■ WHAT IS REQUIRED ■
Return each line of the items below that contains the string "list", treating uppercase and lowercase letters as different.

------------------------

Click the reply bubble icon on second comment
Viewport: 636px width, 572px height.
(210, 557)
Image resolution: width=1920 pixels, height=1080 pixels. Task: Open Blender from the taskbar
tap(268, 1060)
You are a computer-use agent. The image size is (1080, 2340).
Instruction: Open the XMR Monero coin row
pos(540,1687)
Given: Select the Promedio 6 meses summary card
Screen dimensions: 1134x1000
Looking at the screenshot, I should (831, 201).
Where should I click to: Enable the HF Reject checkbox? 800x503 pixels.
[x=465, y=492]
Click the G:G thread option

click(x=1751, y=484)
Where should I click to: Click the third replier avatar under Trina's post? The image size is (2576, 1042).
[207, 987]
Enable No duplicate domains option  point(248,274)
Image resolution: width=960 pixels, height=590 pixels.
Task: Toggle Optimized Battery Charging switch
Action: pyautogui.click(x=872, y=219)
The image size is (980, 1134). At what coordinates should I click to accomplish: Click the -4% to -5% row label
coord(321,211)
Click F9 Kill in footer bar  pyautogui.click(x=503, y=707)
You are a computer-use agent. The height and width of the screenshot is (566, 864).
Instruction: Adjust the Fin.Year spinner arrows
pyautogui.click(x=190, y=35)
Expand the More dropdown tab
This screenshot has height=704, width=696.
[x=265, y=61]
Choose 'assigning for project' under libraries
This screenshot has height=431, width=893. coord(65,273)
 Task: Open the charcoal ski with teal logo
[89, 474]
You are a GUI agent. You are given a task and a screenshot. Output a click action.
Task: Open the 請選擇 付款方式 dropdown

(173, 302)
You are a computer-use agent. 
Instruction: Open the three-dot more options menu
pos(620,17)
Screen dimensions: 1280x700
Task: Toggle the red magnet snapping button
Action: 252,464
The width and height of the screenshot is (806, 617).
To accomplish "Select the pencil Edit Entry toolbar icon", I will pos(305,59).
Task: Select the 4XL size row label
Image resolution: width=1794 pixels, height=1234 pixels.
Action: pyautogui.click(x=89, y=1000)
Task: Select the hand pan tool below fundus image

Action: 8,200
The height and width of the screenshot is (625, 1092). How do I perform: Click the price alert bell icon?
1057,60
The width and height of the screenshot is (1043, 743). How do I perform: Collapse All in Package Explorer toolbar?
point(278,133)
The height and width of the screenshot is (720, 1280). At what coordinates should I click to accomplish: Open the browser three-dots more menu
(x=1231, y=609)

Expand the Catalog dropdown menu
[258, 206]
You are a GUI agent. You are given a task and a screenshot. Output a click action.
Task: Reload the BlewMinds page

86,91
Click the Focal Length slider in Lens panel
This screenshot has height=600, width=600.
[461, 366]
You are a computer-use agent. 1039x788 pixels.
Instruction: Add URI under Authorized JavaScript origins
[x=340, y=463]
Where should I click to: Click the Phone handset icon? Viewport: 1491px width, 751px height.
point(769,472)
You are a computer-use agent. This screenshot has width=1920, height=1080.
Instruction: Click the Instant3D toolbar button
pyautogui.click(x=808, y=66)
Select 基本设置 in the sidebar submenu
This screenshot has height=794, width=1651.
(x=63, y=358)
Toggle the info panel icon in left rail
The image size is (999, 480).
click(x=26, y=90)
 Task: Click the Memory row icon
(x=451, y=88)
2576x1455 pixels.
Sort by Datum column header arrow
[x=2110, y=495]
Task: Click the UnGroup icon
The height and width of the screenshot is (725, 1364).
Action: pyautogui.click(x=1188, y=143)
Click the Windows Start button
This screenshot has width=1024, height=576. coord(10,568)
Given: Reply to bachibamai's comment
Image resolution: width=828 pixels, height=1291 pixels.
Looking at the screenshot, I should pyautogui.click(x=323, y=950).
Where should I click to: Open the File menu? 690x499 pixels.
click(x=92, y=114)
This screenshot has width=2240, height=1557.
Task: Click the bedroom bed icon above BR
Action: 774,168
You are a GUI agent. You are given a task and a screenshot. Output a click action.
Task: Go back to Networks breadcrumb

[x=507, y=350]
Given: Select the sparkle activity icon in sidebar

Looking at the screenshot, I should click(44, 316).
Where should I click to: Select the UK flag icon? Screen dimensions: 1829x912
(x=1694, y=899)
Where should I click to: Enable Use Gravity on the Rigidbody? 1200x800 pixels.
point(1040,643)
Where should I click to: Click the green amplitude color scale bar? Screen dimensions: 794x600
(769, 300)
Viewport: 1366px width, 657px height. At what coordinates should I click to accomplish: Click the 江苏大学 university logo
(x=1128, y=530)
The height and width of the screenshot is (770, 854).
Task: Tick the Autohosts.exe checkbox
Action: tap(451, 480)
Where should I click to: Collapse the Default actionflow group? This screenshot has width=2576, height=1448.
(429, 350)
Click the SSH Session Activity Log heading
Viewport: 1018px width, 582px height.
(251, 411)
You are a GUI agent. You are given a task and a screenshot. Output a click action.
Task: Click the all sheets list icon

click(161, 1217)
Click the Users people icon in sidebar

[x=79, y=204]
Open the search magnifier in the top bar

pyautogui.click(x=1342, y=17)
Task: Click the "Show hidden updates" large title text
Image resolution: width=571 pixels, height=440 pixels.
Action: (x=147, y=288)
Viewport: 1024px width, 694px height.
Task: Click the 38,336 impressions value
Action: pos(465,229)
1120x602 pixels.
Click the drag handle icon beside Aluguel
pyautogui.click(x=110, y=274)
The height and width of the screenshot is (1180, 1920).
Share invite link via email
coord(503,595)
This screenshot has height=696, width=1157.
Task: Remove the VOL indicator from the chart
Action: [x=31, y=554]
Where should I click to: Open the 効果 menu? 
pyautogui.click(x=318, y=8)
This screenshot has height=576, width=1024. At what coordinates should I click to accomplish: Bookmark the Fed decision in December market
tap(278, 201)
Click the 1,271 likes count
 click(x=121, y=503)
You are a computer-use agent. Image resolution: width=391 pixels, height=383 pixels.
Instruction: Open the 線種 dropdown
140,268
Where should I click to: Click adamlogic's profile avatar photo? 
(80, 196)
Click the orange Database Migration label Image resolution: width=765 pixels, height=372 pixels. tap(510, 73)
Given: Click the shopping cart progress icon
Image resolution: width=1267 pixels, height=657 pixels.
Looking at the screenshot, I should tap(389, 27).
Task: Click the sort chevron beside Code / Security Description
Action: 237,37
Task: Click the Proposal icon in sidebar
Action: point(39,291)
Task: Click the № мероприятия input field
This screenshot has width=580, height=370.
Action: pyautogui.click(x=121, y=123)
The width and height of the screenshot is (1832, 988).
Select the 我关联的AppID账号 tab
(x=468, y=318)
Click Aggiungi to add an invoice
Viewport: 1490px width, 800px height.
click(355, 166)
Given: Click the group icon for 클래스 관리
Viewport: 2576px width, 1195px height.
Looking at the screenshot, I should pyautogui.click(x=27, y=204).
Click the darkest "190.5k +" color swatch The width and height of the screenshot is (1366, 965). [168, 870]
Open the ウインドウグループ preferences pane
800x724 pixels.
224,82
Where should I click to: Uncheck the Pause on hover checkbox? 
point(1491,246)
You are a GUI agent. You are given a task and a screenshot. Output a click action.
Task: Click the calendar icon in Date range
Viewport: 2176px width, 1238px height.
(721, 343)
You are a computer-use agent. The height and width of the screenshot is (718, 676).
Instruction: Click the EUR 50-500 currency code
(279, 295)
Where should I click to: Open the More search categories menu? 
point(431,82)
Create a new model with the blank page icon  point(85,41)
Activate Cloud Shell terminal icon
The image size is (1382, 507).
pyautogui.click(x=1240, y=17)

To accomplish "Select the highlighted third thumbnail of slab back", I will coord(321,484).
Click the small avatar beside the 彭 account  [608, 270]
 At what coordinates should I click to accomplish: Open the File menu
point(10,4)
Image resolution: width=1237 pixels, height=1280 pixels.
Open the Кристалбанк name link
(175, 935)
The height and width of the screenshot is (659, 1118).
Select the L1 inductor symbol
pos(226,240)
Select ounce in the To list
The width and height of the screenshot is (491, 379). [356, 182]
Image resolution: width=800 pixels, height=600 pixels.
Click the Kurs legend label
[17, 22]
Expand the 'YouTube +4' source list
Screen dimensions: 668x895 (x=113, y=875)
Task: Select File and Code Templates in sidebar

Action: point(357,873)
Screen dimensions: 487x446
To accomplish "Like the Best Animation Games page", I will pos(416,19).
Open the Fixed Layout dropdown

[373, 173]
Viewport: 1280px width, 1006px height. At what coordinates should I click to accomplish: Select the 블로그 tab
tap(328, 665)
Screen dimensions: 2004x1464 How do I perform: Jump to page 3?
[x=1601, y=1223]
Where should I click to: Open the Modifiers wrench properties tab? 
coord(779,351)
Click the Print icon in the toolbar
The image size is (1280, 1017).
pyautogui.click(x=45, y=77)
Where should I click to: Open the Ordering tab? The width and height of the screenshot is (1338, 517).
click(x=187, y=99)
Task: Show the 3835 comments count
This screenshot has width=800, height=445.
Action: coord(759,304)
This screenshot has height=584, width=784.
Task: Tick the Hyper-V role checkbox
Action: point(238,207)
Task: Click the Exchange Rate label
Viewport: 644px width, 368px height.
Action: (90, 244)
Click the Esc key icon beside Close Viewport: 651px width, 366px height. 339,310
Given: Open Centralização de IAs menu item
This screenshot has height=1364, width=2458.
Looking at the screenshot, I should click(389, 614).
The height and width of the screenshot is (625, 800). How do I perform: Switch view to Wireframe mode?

------------------------

■ COMPLETE RESPONSE ■
Task: Click the all sheets list icon
Select ounce in the To list
Expand the 'YouTube +4' source list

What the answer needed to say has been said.